On November 12, 2003, Quovadx filed the S-4 Registration Statement with the SEC for the issuance of Quovadx stock that would be provided to Rogue Wave shareholders in connection with the acquisition.

·

The Registration Statement incorporated by reference Quovadx's Form 10-Q for 3Q03.

· ·

The Registration Statement became effective on December 10, 2003. On February 11, 2004, Quovadx publicly announced its preliminary results for 2003 and 4Q03, which included revenue from the 4Q03 sale to Infotech.

·

On March 15, 2004, Quovadx announced that it was restating its 3Q03 financial results and revising its previously announced preliminary 4Q03 and 2003 full year financial results to remove all revenue associated with sales to Infotech.

· 5.

This action was filed on May 17, 2004.

● **WRITTEN EXERCISE**
Continue the text above about Quovadx's Rogue Wave acquisition filing and restated results, picking up after its final sentence.

● **GIVEN ENTRIES**
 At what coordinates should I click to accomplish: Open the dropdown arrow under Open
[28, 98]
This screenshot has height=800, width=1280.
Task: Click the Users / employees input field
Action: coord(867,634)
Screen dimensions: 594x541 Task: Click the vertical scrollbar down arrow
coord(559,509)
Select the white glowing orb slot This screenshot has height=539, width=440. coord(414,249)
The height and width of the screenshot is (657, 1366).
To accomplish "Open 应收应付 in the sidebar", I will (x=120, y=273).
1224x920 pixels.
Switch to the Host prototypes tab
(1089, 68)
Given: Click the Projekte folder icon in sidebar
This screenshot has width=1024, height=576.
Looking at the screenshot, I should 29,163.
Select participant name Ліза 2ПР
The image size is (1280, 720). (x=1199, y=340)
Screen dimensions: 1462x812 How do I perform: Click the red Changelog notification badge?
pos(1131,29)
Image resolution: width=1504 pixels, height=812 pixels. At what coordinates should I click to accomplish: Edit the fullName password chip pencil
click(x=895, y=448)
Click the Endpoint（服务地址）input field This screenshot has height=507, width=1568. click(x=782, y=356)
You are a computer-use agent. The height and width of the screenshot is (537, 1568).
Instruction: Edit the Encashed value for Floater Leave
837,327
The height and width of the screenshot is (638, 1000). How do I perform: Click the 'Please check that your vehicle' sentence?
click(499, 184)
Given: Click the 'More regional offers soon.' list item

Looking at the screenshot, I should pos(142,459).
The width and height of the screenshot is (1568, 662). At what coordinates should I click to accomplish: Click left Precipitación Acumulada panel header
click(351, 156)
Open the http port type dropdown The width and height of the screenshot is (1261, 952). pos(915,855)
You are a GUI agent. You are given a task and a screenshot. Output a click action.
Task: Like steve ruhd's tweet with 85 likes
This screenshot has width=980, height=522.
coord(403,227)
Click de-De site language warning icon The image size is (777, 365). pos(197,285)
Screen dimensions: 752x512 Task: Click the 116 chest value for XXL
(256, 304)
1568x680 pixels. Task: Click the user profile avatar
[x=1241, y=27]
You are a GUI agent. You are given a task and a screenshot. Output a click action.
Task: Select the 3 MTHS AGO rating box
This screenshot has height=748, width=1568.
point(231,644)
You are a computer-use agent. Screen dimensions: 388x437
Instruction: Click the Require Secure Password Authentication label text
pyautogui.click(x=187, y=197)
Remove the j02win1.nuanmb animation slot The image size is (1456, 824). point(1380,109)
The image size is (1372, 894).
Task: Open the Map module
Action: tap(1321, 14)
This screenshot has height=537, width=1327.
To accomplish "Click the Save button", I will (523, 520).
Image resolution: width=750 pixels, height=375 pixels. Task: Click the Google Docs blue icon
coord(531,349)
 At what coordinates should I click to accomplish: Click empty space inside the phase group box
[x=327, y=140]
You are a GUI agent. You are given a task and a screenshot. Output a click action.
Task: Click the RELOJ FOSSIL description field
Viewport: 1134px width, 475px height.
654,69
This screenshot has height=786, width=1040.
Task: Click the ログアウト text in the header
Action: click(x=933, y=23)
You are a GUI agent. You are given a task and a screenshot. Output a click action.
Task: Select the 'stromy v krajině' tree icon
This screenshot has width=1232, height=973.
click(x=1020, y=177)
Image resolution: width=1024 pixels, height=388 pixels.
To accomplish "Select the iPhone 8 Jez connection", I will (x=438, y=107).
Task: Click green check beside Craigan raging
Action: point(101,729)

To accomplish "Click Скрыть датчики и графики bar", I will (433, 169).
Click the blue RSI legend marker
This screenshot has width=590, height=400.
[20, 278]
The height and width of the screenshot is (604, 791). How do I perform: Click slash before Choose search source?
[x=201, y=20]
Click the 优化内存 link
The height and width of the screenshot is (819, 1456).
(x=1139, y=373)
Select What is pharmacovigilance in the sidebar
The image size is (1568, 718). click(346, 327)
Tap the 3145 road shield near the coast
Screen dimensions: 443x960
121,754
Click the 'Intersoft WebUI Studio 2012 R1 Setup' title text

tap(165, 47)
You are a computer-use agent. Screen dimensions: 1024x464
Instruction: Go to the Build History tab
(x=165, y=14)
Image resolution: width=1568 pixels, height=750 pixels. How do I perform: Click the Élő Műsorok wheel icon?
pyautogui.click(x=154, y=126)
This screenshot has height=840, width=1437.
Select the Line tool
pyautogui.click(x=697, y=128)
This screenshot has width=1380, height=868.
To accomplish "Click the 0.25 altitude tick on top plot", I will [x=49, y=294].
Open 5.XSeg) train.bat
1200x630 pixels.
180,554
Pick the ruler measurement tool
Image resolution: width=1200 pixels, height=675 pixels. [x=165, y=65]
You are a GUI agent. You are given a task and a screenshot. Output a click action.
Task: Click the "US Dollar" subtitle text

● **RESULT OF THE EXERCISE**
COMPUTATION OF DAMAGES Section 11(e) of the 1933 Act sets forth the method for computing damages in this case: The suit authorized under subsection (a) of this section may be to recover such damages as shall represent the difference between the amount paid for the security (not exceeding the price at which the security was offered to the public) and (1) the value thereof as of the time such suit was brought, or (2) the price at which such security shall have been disposed of in the market before suit, or (3) the price at which such security shall have been disposed of after suit but before judgment if such damages shall be less than the damages representing the difference between the amount paid for the security (not exceeding the price at which the security was offered to the public) and the value thereof as of the time such suit was brought: Provided, That if the defendant proves that any portion or all of such damages represents other than the depreciation in value of such security resulting from such part of the registration statement, with respect to which his liability is asserted, not being true or omitting to state a material fact required to be stated therein or necessary to make the statements therein not misleading, such portion of or all such damages shall not be recoverable. . . .

15 U.S.C. § 77k(e).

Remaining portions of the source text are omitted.